For her, as for most of her contemporaries, "democracy" has a special connotation. "I was very young when I first heard the word, and I feel that it has always been a part of my life," she recalls. Meet Danita Zarichinova - environmentalist, civil rights activist and... a child of Bulgarian democracy. She was born soon after 10 November 1898. The date was a turning point, marking the beginning of Bulgaria's slow and painful transition to a market economy and Euro-Atlantic integration.

Danita is an environmentalist and civil rights activist.

"I am really a child of democracy because I was born at the beginning of the 1990, more precisely on 12 February, when the first issue of the 'Democracy' newspaper (the first independent newspaper after the fall of the totalitarian regime in Bulgaria - ed.) was published. I was born at the time of the first democratic protests and this has shaped me as a person, because my whole family has an active civic position".

The first issue of the newspaper Democracy, published on 12/02/1990.

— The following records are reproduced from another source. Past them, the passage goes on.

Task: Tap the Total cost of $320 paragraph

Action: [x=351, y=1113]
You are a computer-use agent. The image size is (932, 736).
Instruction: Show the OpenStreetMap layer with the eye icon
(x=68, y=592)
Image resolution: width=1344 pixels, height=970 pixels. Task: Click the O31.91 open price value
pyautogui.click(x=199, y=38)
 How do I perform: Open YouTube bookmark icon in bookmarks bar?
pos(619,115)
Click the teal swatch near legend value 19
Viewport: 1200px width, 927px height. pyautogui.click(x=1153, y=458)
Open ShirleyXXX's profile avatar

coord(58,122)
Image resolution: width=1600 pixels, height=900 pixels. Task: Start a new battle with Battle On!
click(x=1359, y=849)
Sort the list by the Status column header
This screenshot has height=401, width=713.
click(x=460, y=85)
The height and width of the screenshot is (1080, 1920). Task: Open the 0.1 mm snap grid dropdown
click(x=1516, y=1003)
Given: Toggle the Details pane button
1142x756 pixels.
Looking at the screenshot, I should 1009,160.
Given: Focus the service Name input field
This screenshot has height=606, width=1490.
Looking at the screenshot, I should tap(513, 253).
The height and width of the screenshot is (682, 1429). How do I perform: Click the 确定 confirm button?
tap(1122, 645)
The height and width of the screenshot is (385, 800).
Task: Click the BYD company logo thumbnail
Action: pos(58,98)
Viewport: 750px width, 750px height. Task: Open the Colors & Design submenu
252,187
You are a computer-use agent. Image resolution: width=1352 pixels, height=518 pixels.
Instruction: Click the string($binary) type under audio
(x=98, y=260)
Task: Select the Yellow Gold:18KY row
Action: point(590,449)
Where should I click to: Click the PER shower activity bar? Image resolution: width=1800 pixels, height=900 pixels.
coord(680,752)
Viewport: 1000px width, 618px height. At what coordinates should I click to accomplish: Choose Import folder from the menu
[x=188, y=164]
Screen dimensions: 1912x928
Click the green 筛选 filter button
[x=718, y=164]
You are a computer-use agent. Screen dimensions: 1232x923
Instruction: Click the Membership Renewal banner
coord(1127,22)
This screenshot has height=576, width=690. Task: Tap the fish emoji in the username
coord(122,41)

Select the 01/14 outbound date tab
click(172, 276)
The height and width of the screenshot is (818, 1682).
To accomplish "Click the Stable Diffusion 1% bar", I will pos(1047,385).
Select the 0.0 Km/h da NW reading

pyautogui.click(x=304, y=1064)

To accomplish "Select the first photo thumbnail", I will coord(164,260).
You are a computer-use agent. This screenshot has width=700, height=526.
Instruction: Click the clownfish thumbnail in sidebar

Danita's childhood was marked by many unpredictable turns and twists, uncertainty, political tension and social unrest. Some of her earliest memories are of street protests. In 1997, the socialist government of Jean Videnov was in power, triggering several crises - grain, financial, political, hyperinflation approaching a staggering 243% - and the streets and squares were filled with angry citizens:

" I have a very vivid memory of the big protests when I was 7. I remember the square, the people, the freezing cold. I remember putting a sticker of the lion of the Union of Democratic Forces SDS (the party of change at the time - ed.) in my notebook in first grade. But I also remember the hard times when there were no basic foodstuffs in the grocery shops. My family was always talking about politics. They took me to all the protests. After the elections, we watched the nightly press conferences together. It was the only time I was allowed to stay up late. But the truth is that that feeling of insecurity that we had as children shaped us, and so did the freedom and the fact that we were living in a time when many things were happening before our eyes," Danita Zaricinova told Radio Bulgaria in an interview.

Protest march in Sofia, 1997.

Have we Bulgarians come to terms with our totalitarian past? Have we learned any lessons? No, of course not!

"There are people who still feel nostalgia for socialism, without realising that it is nostalgia for their youth, and they look back with starry eyes on a regime that halted Bulgaria's development as a European country for 45 years," says Danita.

But today, more than three decades after that memorable date of November 10, time seems to have come full circle and we seem to be back to square one.

"On the one hand, I am very concerned about the situation, about Russia's influence on Bulgaria, which is still very strong, about the manipulation of opinions, fake news... Social media contribute a lot to all this. But at the same time, I think that a more critical civil society is emerging in our country. These are people who are not looking for the next messiah to "save" us, but who want to see change in the long term. In fact, it is quite interesting to be a child of democracy, to be part of a society that you have the opportunity to change for the better," Danita Zarichinova concluded.